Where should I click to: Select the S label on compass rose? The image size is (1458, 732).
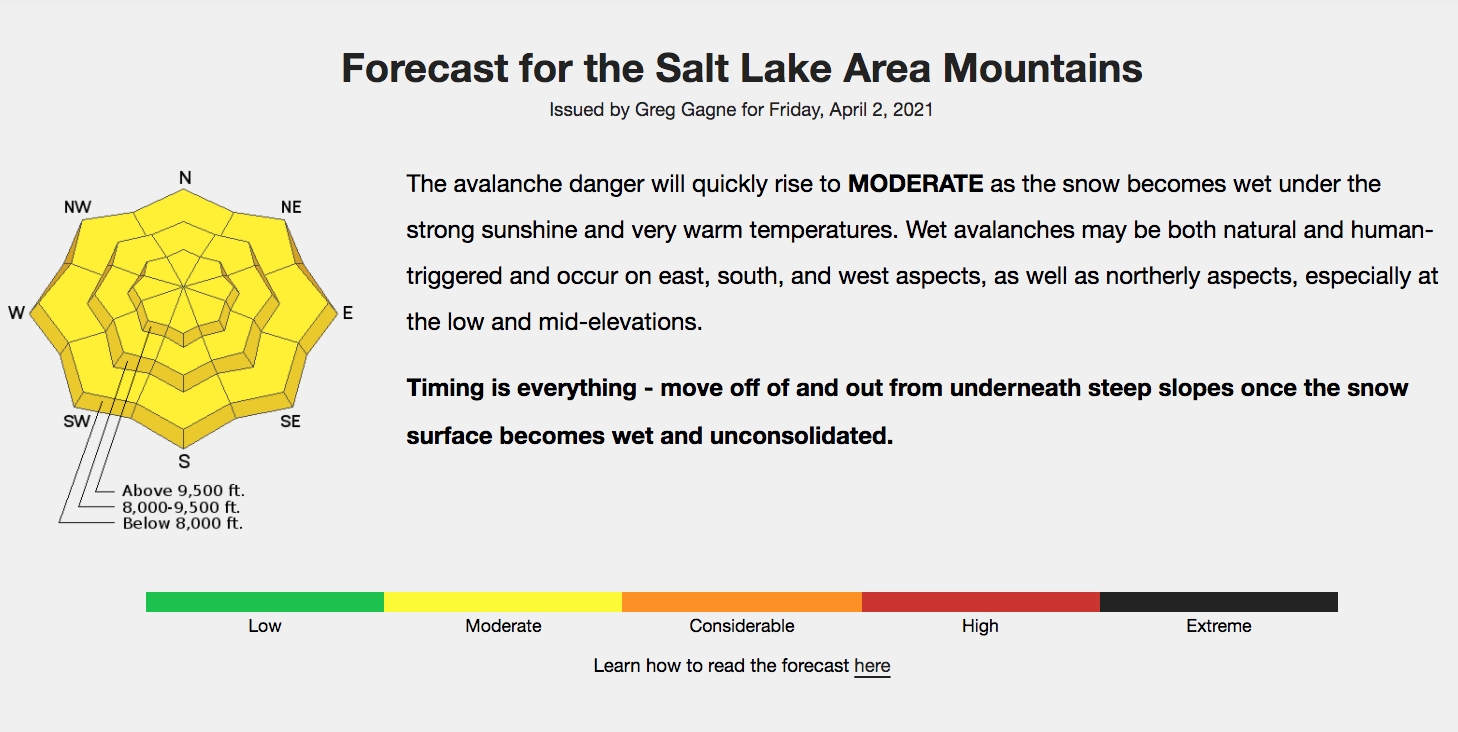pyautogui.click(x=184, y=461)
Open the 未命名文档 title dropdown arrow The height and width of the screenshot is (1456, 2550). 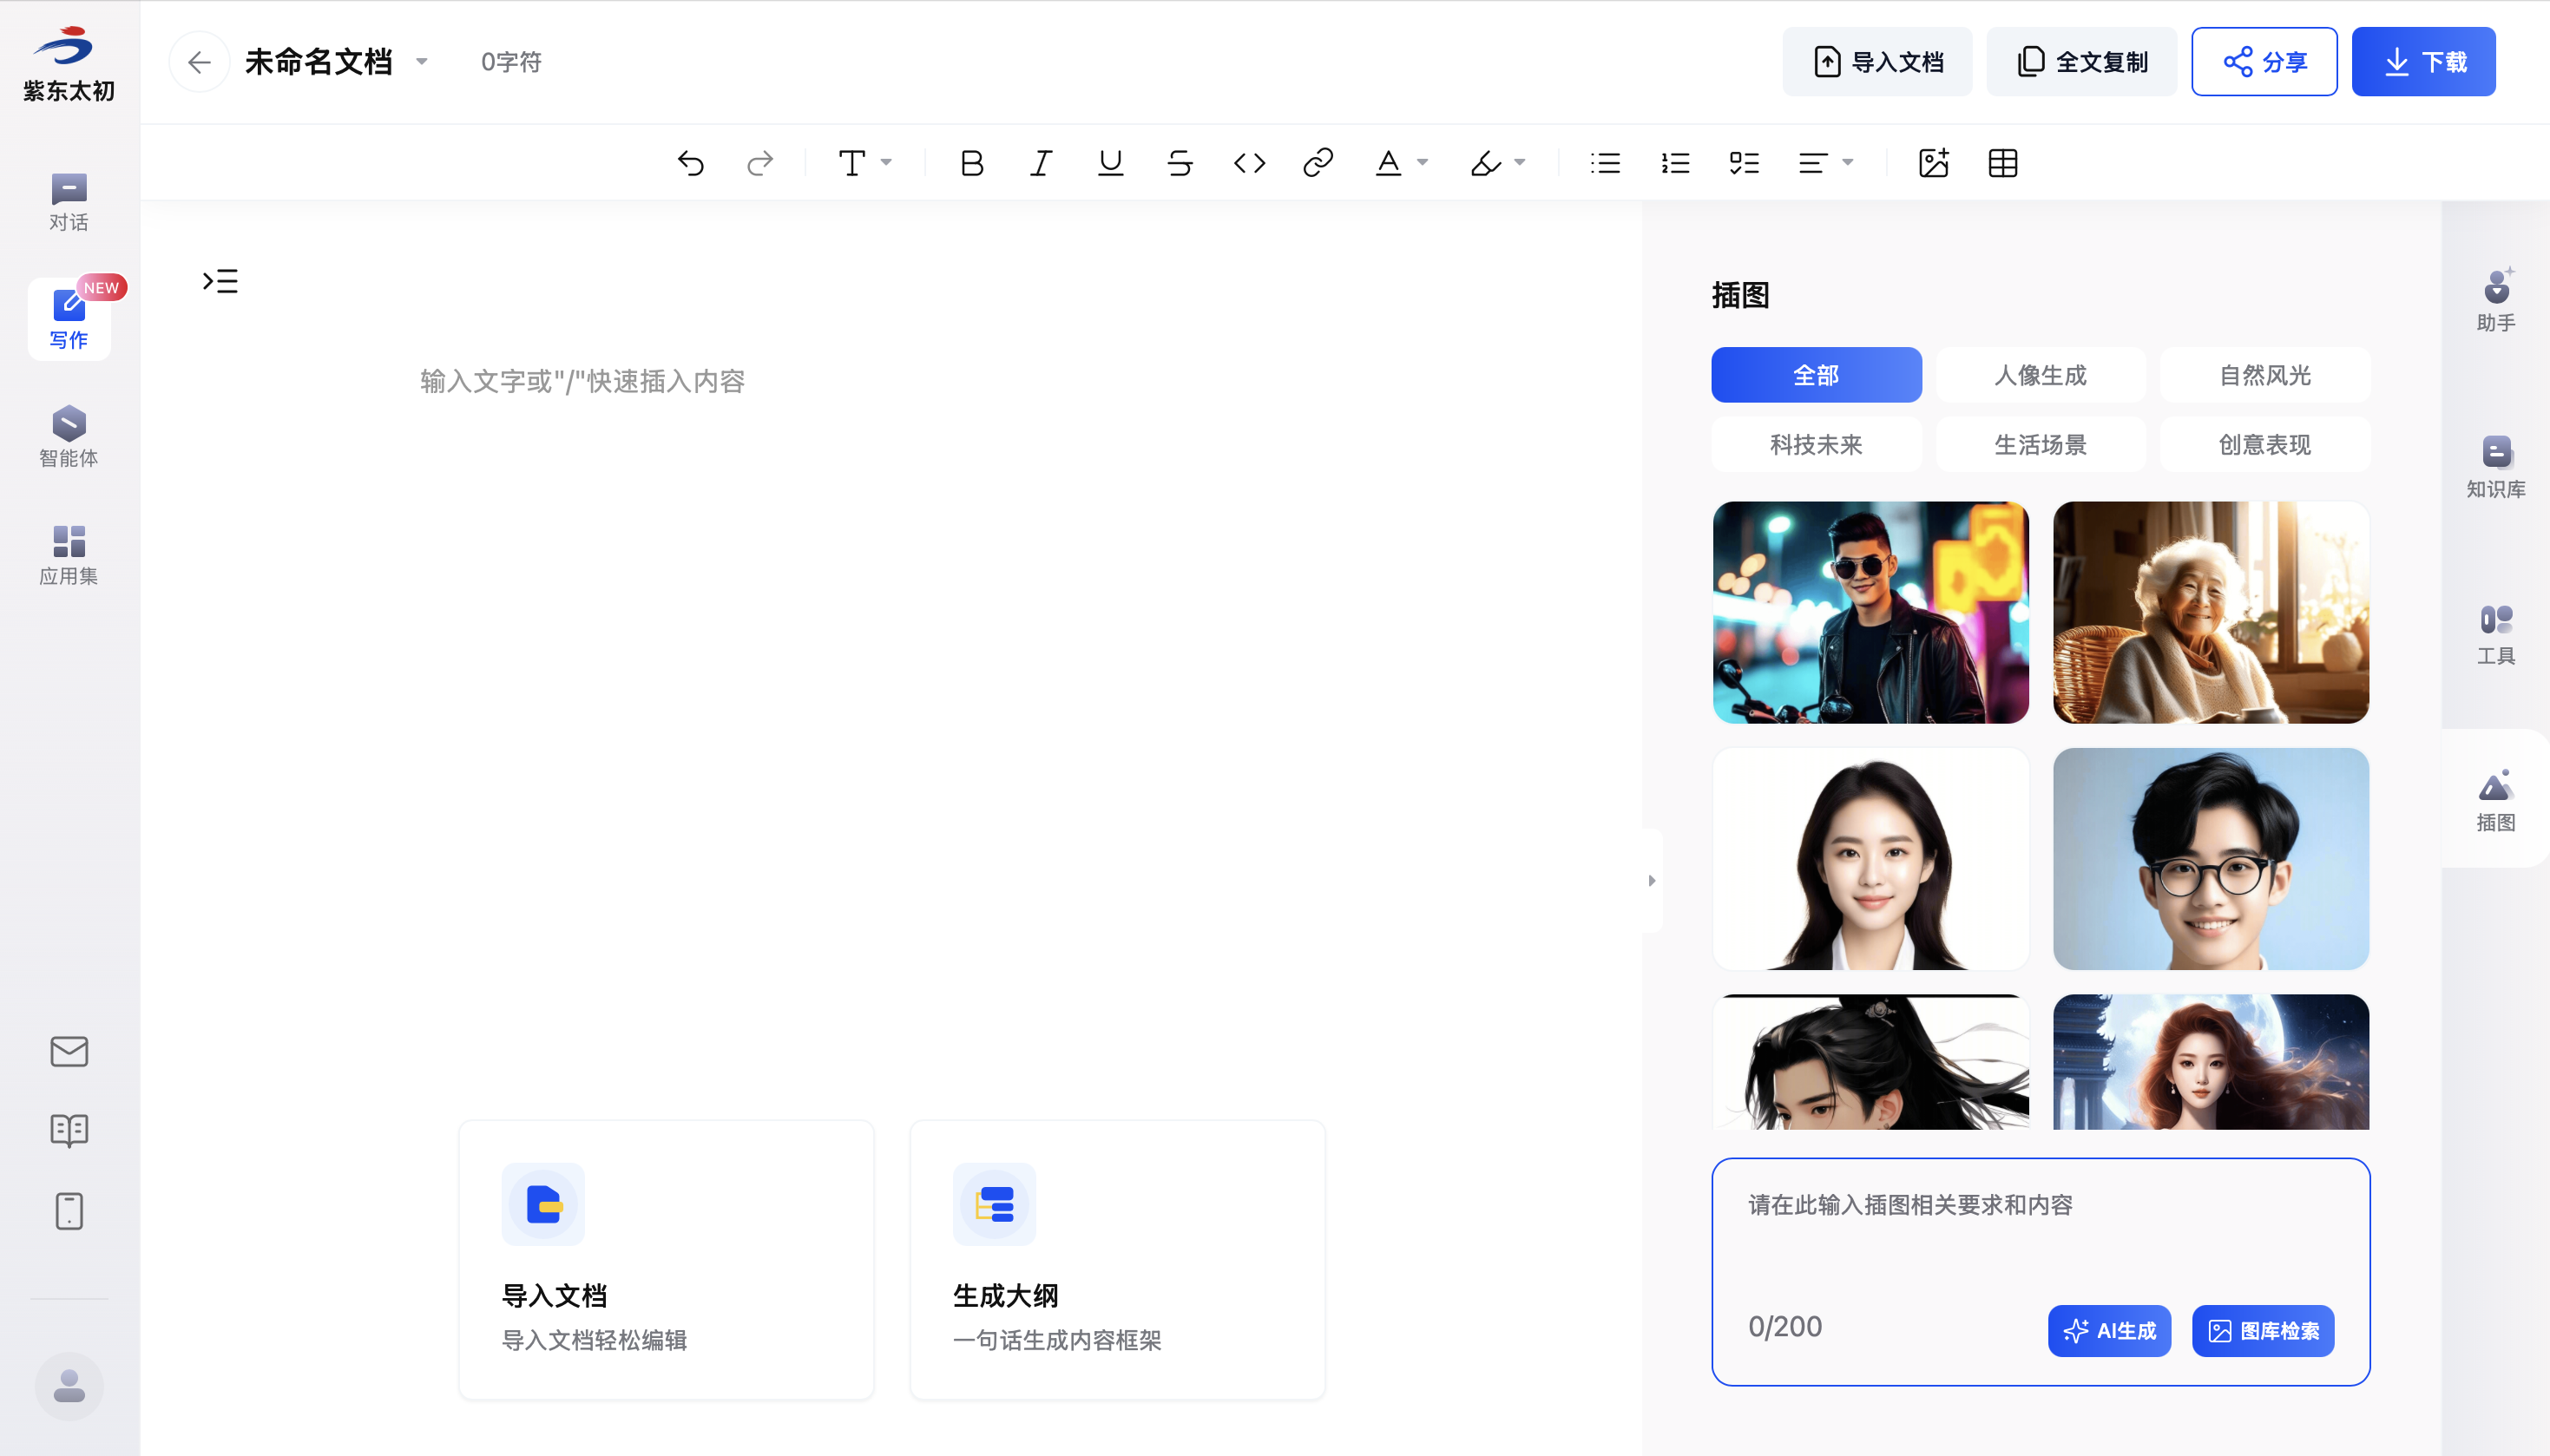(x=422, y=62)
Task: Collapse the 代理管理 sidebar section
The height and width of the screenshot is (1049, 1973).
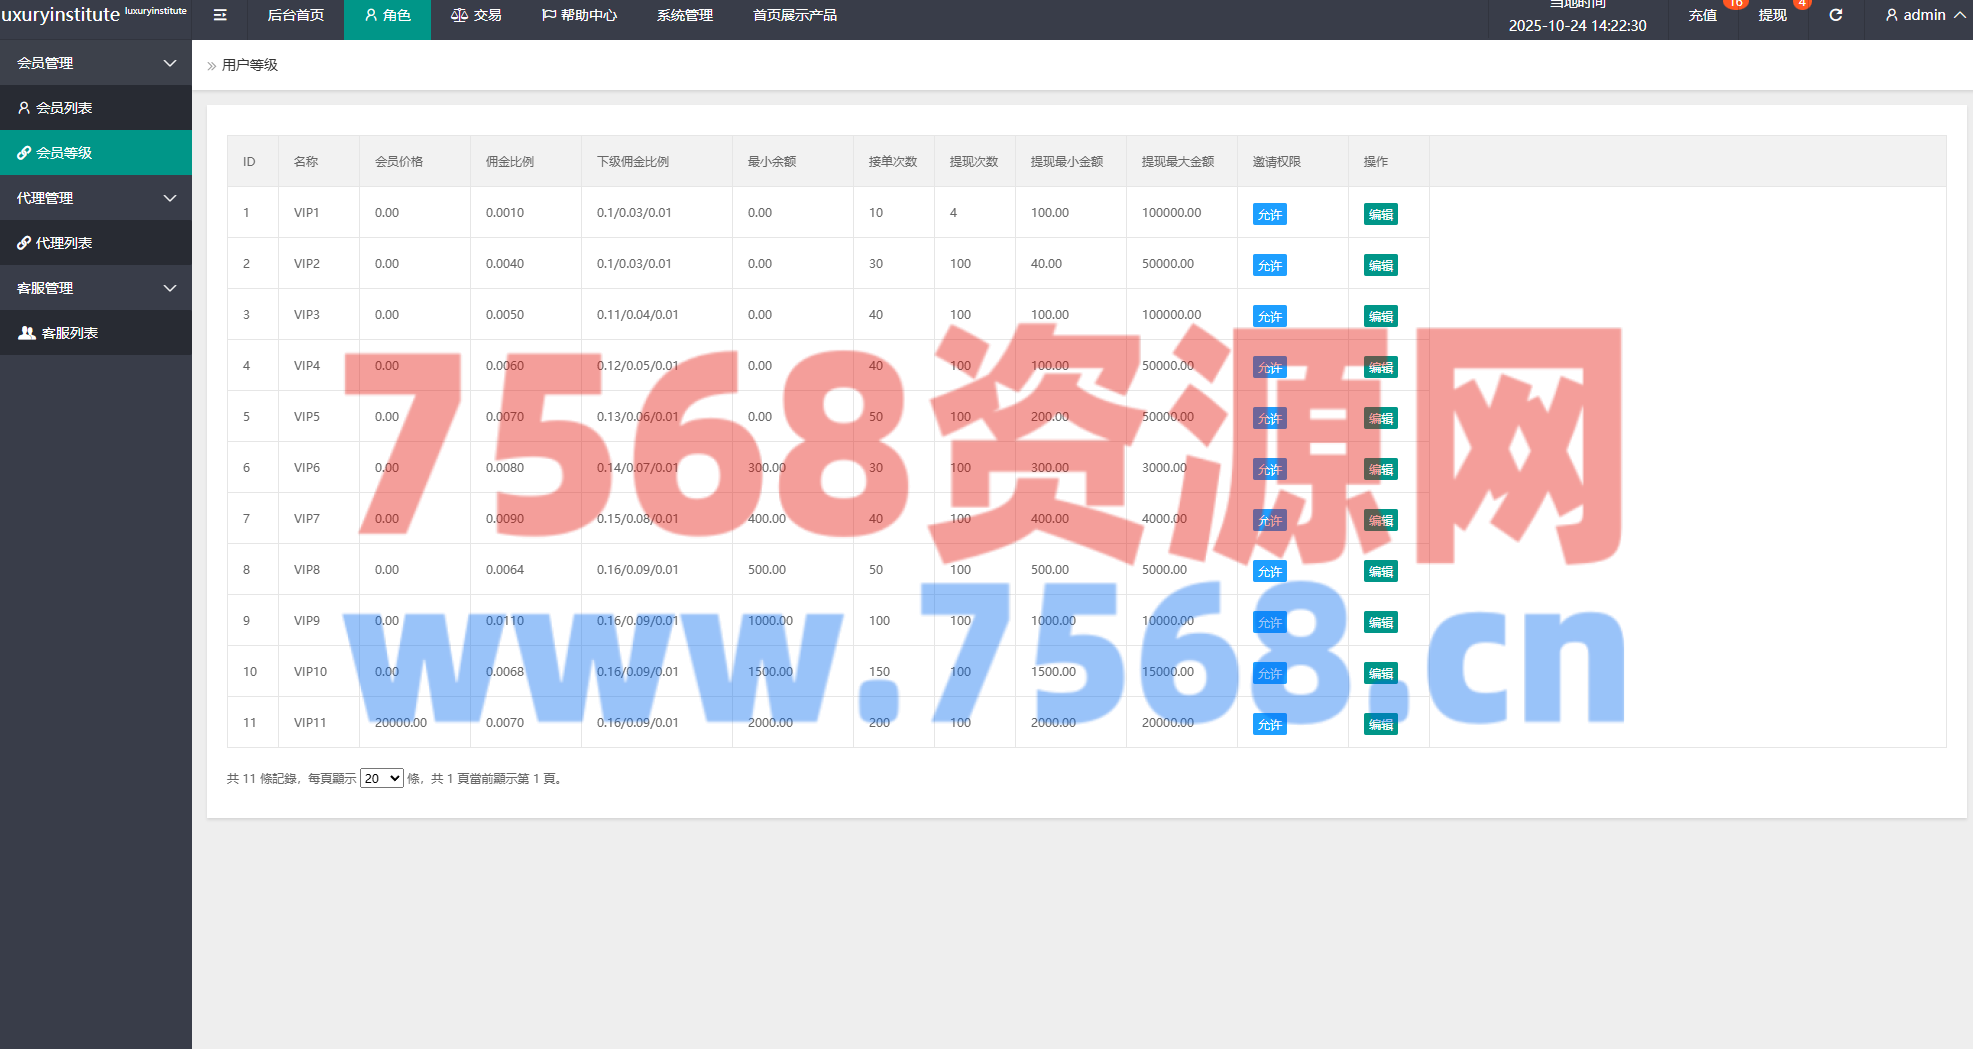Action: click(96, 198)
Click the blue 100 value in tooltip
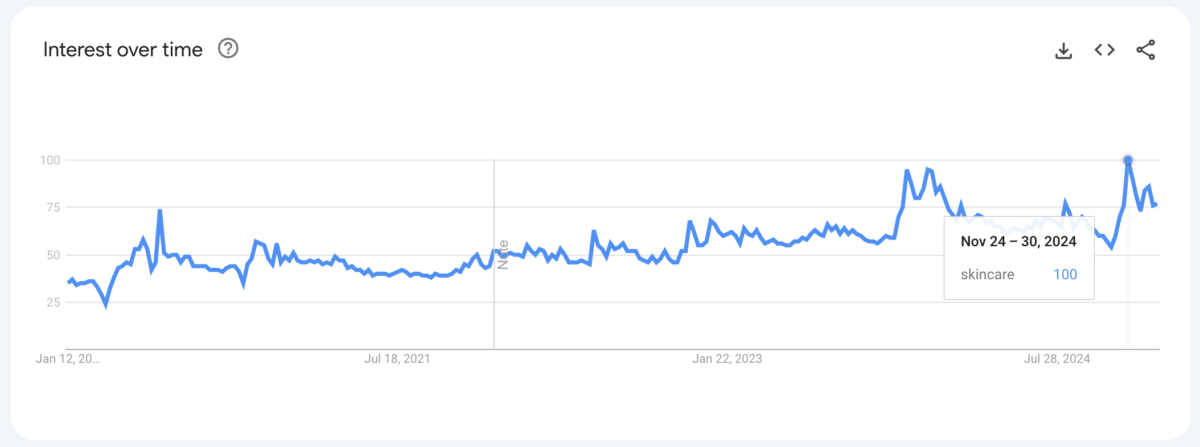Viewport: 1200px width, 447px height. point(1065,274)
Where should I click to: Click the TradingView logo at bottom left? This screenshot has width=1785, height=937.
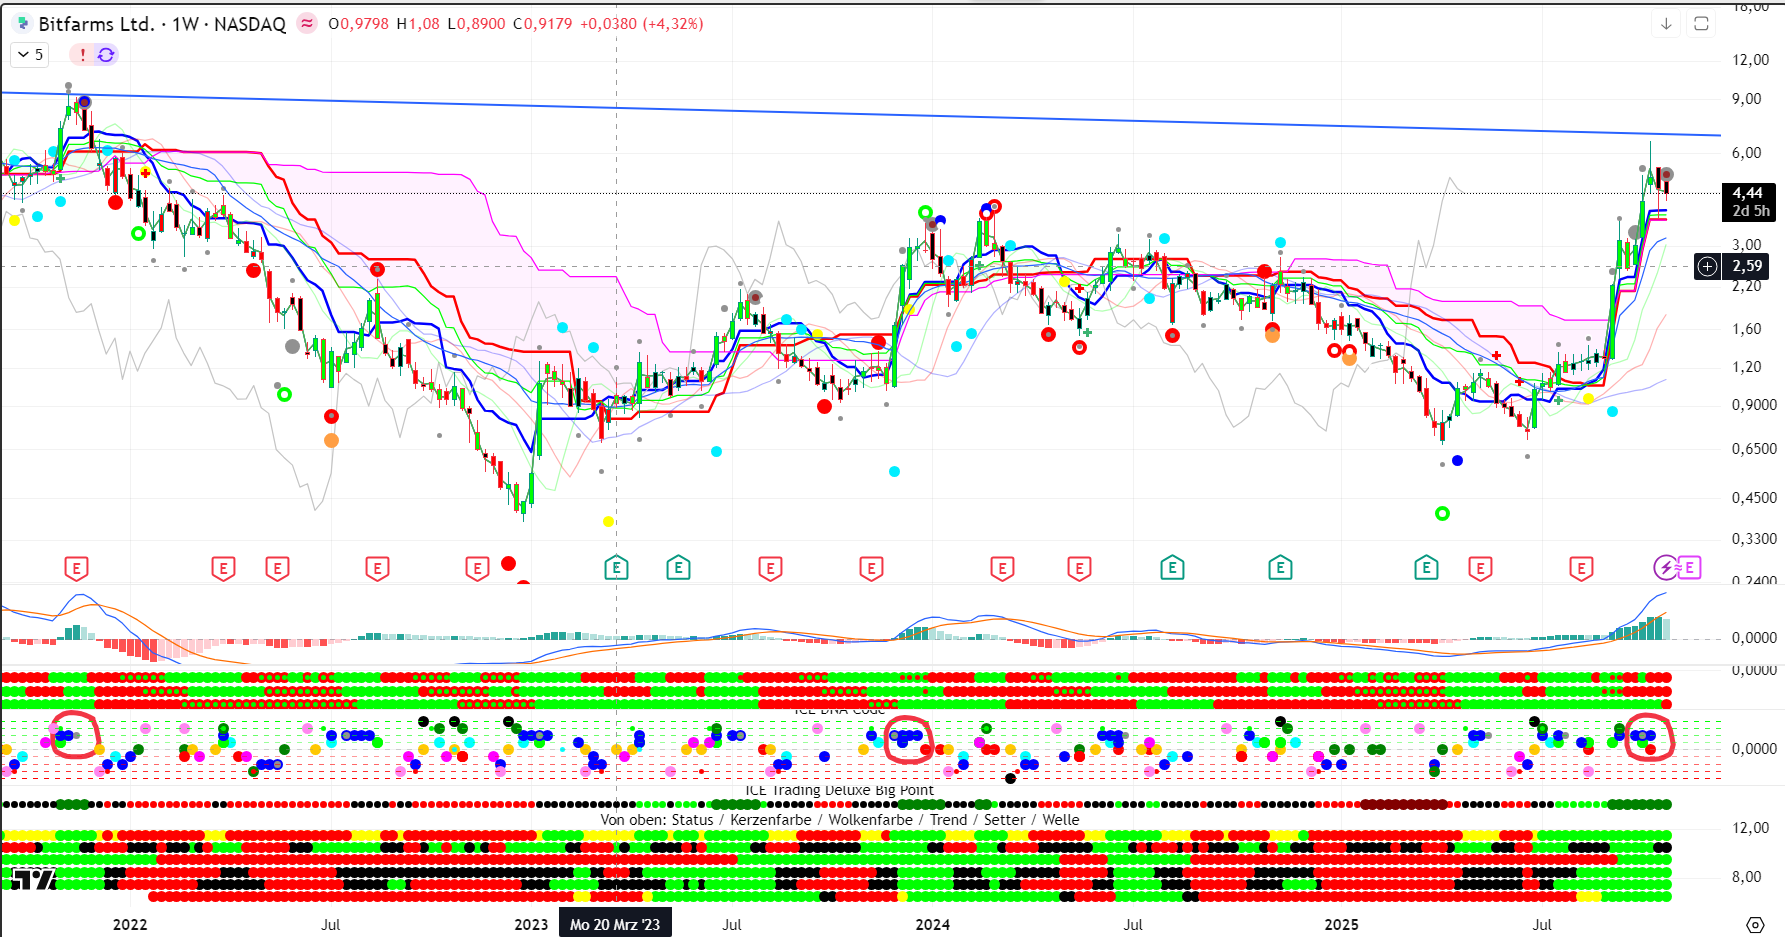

________________

Update the records from the line with "Click the blue 100 value in tooltip" through the end of the records by replacing "tooltip" with "popup" and changing nothing else. Leave the pictures out of your answer.

WRITTEN ANSWER
Click the blue 100 value in popup
Viewport: 1200px width, 447px height. point(1065,274)
Where should I click to: Click the TradingView logo at bottom left? This screenshot has width=1785, height=937.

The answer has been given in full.